TASK TO COMPLETE>
Taking the line that contains "The image size is (831, 441)." as the start and the last line of the data as the end, repeat exactly every line in that span, but no pictures.

START RECORDS SUPPLIED

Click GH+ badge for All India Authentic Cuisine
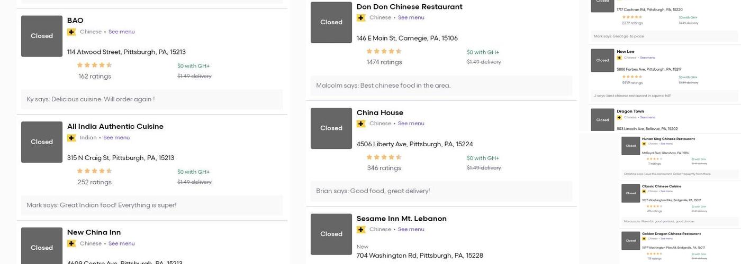 71,138
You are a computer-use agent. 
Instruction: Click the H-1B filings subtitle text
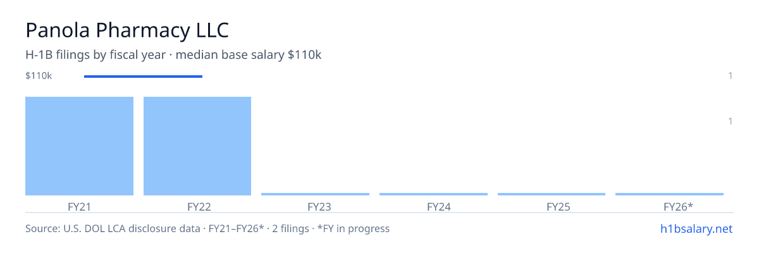coord(173,55)
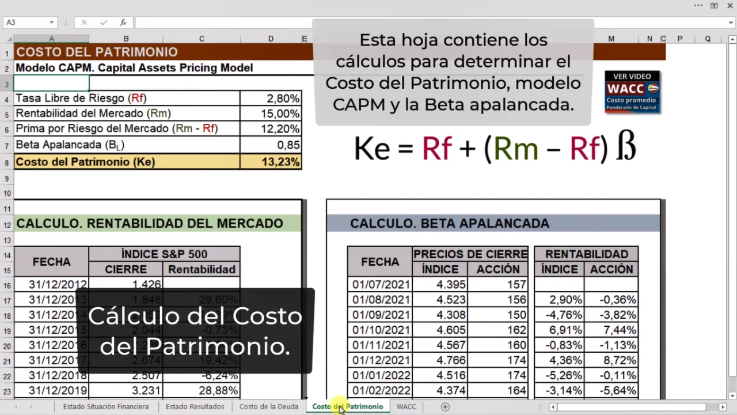Screen dimensions: 737x415
Task: Select the Estado Resultados sheet tab
Action: click(195, 406)
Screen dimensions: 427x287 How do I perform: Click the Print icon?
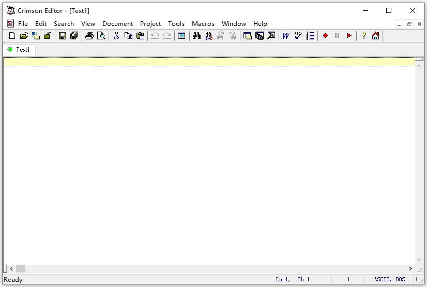(89, 36)
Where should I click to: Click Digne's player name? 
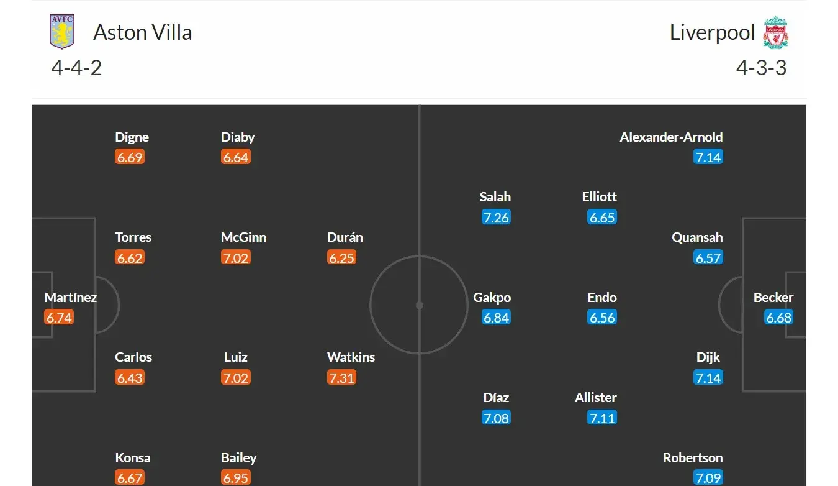[x=132, y=137]
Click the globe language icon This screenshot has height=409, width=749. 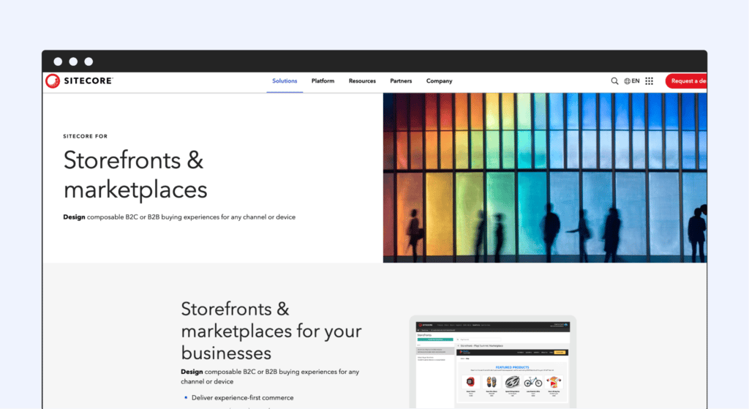[x=627, y=81]
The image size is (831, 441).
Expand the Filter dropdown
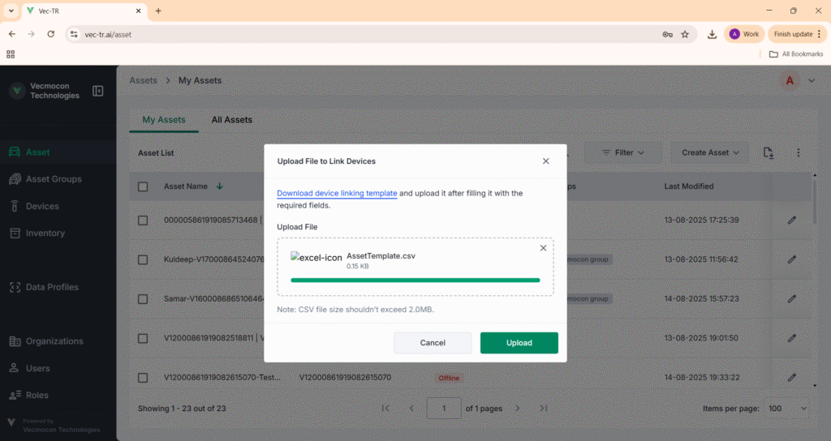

END RECORDS SUPPLIED

RESULT>
The image size is (831, 441).
Expand the Filter dropdown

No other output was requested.